Of course there are exceptions, but we have seen how exceptions have failed. The Government must be careful. I finish on the point made by the hon. Member for Warrington South—
May I say what a pleasure it is to serve under your chairmanship this morning, Mr Bailey? I congratulate the hon. Member for Aberavon (Stephen Kinnock) on having secured the debate. I also thank the other hon. Members who have contributed. This important subject is capable of arousing many passions, and I am pleased that the debate, although lively at times, has been conducted in a measured tone. I very much hope that will continue.
Let me be clear at the outset: the Government share the passion for a justice system that works for everyone. I have spoken previously about our commitment to one nation justice, which is fundamental to the rule of law. At the heart of one nation justice is equality. We are committed to making sure that our justice system delivers faster and fairer justice for all citizens, not just some. We are committed to a justice system that safeguards and protects the vulnerable and that works better for victims and witnesses. It must be recognised that legal aid is only one part of the balanced provision of access to justice, but it is nevertheless an important part, and I accept that there is a responsibility on the Government to ensure that it is available for those in the greatest need.

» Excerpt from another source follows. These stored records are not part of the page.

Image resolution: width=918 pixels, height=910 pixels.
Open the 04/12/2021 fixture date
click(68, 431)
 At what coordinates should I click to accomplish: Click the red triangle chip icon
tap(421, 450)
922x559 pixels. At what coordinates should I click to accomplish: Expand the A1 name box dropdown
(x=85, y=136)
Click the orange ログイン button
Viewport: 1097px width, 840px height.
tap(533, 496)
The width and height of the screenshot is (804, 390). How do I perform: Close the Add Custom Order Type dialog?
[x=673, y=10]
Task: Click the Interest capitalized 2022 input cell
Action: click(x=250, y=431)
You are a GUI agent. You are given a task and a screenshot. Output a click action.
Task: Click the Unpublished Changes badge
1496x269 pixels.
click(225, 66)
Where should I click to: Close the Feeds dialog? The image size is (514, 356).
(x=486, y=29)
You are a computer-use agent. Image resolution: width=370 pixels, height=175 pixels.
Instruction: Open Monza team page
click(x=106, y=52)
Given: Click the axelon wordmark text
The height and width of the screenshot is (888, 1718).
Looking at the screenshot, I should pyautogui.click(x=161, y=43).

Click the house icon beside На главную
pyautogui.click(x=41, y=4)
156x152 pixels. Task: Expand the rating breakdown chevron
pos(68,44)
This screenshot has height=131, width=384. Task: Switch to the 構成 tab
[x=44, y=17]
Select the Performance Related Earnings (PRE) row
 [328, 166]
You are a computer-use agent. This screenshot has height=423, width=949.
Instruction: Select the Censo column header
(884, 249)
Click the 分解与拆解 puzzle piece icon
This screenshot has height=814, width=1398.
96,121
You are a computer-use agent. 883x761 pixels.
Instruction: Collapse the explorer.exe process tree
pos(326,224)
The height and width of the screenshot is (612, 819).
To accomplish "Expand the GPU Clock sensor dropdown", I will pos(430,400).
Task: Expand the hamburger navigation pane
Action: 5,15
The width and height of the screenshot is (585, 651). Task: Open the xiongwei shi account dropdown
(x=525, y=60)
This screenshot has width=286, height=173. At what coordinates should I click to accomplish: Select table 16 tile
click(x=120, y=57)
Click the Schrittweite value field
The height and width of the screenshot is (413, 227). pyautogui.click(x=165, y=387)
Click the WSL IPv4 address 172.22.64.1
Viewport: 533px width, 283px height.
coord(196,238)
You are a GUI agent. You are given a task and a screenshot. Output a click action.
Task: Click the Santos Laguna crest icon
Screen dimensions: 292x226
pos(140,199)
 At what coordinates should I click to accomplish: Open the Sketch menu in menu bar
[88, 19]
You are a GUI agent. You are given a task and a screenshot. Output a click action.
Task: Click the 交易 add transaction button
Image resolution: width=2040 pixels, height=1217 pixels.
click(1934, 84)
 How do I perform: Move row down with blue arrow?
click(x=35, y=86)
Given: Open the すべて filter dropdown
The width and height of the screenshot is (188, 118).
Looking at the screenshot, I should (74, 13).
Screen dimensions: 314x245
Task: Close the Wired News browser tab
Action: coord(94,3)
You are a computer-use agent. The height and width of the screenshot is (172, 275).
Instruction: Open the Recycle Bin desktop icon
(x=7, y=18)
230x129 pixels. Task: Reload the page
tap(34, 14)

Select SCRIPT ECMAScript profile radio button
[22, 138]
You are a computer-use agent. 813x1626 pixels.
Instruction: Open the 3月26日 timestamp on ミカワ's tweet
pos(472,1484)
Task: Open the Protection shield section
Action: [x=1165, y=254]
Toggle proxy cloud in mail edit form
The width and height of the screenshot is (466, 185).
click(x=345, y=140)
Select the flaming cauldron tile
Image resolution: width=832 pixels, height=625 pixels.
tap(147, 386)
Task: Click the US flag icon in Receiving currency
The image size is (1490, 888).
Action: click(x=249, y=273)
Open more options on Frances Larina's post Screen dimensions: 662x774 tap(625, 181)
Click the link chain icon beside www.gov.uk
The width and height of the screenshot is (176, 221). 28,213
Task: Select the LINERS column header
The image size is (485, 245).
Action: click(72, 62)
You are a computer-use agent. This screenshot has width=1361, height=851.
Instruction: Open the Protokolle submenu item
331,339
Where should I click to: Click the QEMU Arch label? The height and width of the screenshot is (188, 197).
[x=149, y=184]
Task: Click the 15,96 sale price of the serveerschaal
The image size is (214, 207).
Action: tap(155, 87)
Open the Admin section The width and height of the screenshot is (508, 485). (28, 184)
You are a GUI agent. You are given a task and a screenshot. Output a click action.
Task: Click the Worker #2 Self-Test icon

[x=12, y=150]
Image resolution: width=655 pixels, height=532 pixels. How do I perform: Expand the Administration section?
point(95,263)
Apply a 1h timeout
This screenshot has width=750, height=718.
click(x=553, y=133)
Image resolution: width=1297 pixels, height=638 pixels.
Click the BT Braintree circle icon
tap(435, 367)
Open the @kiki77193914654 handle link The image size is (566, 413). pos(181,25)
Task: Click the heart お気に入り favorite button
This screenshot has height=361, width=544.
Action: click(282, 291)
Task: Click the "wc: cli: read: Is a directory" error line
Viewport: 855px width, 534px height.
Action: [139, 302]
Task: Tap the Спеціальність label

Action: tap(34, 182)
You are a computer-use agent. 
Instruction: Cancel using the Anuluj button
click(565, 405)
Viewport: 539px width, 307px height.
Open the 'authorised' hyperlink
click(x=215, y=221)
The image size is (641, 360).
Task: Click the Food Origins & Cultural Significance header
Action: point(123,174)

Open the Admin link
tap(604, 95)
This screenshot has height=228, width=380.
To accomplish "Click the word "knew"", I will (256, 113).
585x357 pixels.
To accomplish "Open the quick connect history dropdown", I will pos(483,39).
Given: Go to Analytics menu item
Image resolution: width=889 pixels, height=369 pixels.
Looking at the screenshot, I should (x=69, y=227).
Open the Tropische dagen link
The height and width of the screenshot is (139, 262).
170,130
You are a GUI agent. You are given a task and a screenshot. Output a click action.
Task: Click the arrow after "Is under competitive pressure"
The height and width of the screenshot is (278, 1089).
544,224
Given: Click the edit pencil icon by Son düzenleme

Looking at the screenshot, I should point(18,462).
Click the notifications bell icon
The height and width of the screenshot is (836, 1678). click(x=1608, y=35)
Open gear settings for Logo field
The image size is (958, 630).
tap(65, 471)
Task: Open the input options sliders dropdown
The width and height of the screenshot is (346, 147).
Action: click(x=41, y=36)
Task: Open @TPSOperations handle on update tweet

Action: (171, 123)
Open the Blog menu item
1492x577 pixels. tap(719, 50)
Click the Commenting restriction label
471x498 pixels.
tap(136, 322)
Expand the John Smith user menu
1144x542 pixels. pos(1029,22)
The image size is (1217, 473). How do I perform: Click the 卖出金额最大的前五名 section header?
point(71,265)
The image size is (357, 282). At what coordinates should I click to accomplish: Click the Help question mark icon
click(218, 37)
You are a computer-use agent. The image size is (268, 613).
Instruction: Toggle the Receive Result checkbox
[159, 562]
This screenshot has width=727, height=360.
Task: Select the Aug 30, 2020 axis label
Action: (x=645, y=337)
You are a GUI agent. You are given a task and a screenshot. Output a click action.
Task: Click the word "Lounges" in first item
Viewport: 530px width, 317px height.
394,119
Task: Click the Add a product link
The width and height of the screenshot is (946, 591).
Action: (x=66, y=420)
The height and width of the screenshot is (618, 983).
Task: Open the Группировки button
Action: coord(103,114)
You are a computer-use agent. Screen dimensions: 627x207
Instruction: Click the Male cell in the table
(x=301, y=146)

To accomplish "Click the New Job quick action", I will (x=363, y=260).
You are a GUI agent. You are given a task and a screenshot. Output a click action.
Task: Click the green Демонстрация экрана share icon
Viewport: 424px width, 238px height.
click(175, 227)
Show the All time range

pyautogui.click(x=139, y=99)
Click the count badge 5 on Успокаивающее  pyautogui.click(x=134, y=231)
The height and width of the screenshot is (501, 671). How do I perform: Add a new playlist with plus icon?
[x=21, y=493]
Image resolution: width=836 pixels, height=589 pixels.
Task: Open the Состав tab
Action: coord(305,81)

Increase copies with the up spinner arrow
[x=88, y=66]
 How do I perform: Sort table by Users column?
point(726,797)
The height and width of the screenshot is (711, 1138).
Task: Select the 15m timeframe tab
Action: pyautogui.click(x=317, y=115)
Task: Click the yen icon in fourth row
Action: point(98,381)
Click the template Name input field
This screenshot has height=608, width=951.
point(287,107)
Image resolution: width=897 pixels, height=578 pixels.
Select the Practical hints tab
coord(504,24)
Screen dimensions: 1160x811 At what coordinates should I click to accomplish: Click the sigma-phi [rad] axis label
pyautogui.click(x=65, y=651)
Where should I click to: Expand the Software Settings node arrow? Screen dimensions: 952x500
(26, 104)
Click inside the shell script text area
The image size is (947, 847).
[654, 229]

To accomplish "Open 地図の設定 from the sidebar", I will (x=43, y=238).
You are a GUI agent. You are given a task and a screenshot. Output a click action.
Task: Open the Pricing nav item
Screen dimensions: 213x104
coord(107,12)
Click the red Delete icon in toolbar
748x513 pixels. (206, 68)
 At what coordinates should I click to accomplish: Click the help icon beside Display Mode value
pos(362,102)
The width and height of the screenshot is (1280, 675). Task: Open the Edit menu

When the programme to reform legal aid commenced in 2010, the scale of the financial challenge facing the Government was unprecedented. The coalition had to find significant savings, which meant making difficult choices. Despite that, we have made sure that legal aid remains available for the highest priority cases, such as those where people’s life or liberty is at stake, where people face the loss of their home, as in cases of domestic violence, or where people’s children might be taken into care. It is also available in relation to the treatment and detention of people experiencing mental health problems and in cases concerning the best interests of people who lack mental capacity.
Tackling domestic violence remains a Government priority. For that reason, we have retained legal aid for the purpose of obtaining urgent protection via an injunction. In addition, in private family law cases—those concerning child arrangements and financial matters—funding may be available for those who will be materially disadvantaged by facing their abuser in court.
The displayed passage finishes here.